Automating Workflows in QuestDB: Bash scripts, Dagster, and Apache Airflow

QuestDB is the world's fastest growing time-series database. It offers top ingestion throughput, enhanced SQL analytics, and cost-saving hardware efficiency. It's open source and integrates with many tools and languages.

Very often, our community wants to automate common tasks in QuestDB.

For example, maybe they want to detach some folders and move them to object storage, or maybe they want to run some complex queries on a schedule and export the results as CSV. Folks might even drop partitions when some conditions are met, beyond the capabilities of our native table TTL.

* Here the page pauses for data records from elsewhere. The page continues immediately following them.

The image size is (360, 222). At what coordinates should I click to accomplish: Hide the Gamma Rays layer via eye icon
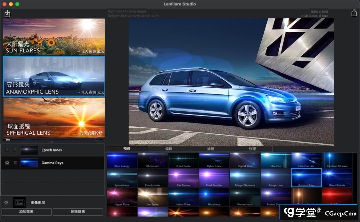tap(7, 163)
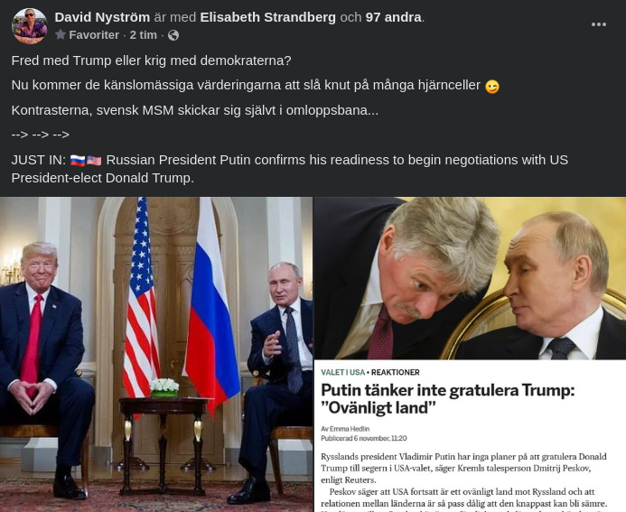The width and height of the screenshot is (626, 512).
Task: Click the globe public audience icon
Action: 173,35
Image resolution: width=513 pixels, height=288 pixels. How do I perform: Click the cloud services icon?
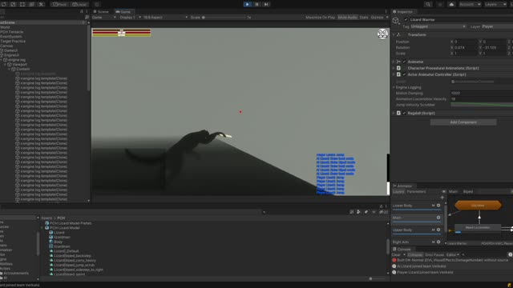click(x=451, y=4)
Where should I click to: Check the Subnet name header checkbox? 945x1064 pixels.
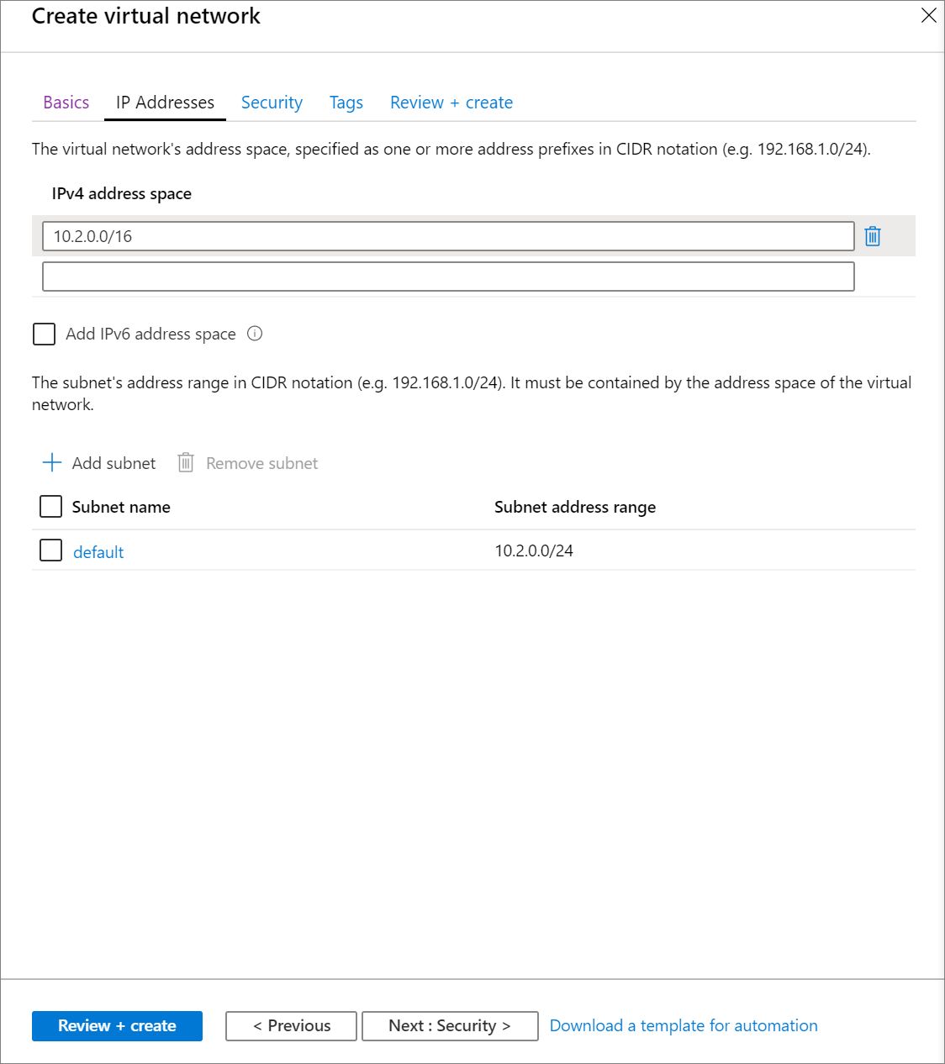click(50, 506)
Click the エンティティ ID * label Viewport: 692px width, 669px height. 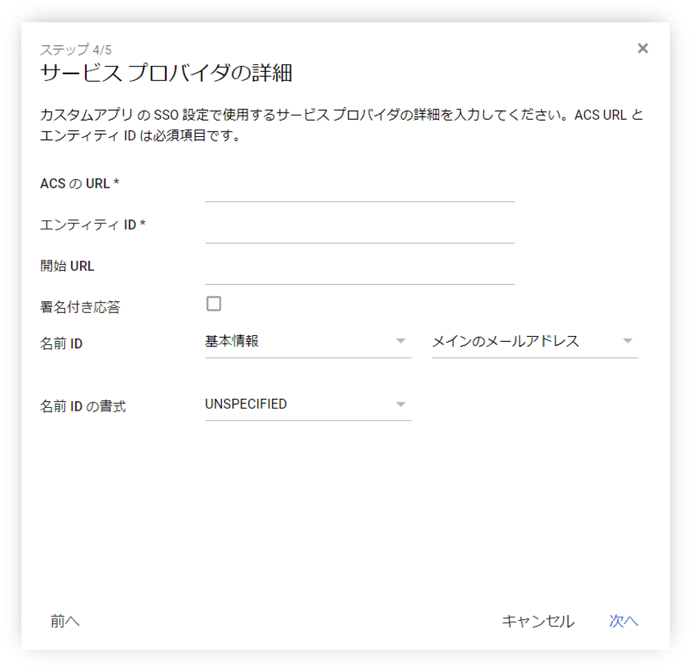93,225
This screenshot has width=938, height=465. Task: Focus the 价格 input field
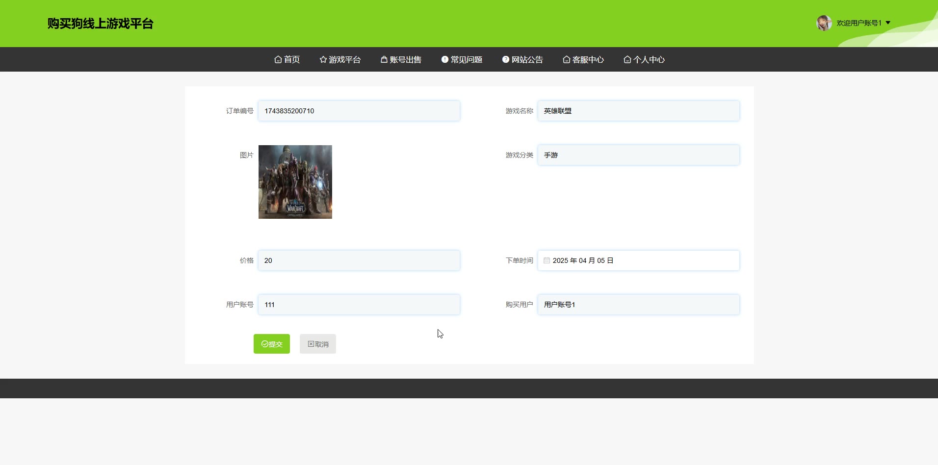coord(359,260)
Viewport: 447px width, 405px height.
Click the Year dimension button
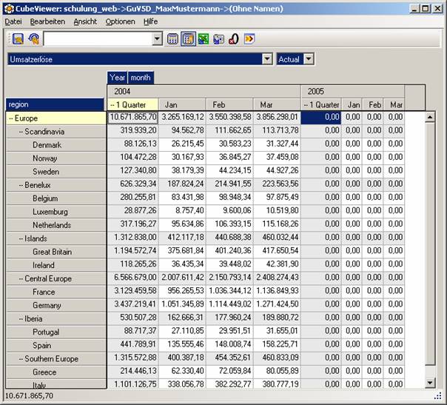118,77

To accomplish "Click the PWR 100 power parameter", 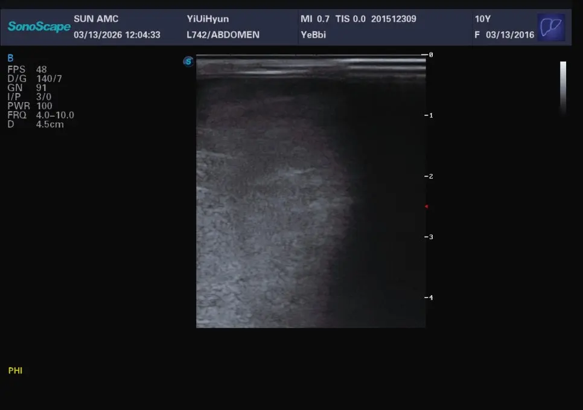I will 30,106.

To accomplish this, we need a reliable way to automate execution.

In this post, we will explore three ways to automate workflows in QuestDB:

  1. Bash + Cron: A lightweight and simple way to schedule commands
  2. Dagster: A modern data orchestrator with strong developer tooling
  3. Apache Airflow: A mature workflow automation platform widely used in production environments

Each method has its own strengths and trade-offs, and we will highlight them with real examples. You can find all the code for these approaches in our GitHub repository.


Option 1: Bash + Cron

A simple way to automate tasks in QuestDB is to use a Bash script and a cron job. This method is quick to set up and works well for lightweight scheduling needs.

Example Bash Script
#!/bin/bash
# Configuration
ROOT_DIRECTORY="/root/.questdb/db"
TABLE_NAME="ecommerce_stats"
S3_BUCKET="questdb-javier-demos"
S3_KEY_PREFIX="bash-demo"
# Calculate the date 21 days ago
OLDER_THAN_DATE=$(date -v-21d '+%Y-%m-%d')
# Convert and detach partitions older than 21 days
curl -G "http://localhost:9000/exec" --data-urlencode "query=ALTER TABLE $TABLE_NAME CONVERT PARTITION TO PARQUET WHERE ts < '$OLDER_THAN_DATE'"
curl -G "http://localhost:9000/exec" --data-urlencode "query=ALTER TABLE $TABLE_NAME DETACH PARTITION WHERE ts < '$OLDER_THAN_DATE'"
# Find and process detached partitions
find $ROOT_DIRECTORY -type d -name "*.detached" | while read detached_dir; do
# Compress Parquet files
find "$detached_dir" -type f -name "*.parquet" | while read parquet_file; do
gzip "$parquet_file"
done
# Upload to S3
aws s3 cp "$detached_dir" "s3://$S3_BUCKET/$S3_KEY_PREFIX/$(basename $detached_dir)/" --recursive
# Remove local detached partition directory
rm -rf "$detached_dir"
done

All told, the script does the following:

  • Sets up
  • Calculates the date 21 days ago
  • Converts and detaches partitions older than 21 days
  • Finds and processes detached partitions
  • Compresses Parquet files
  • Uploads to S3
  • Removes the local detached partition directory

Running with Cron

To run this script daily at midnight, we would add the following line to our crontab:

0 0 * * * /path/to/drop_partitions_older_than_21_days.sh

Pros & Cons of Bash + Cron

Simple to set up.
No dependencies.
Lightweight execution.
No monitoring or error handling.
No built-in retry mechanism.
No backfilling support.

See our Automating QuestDB Tasks guide for more information..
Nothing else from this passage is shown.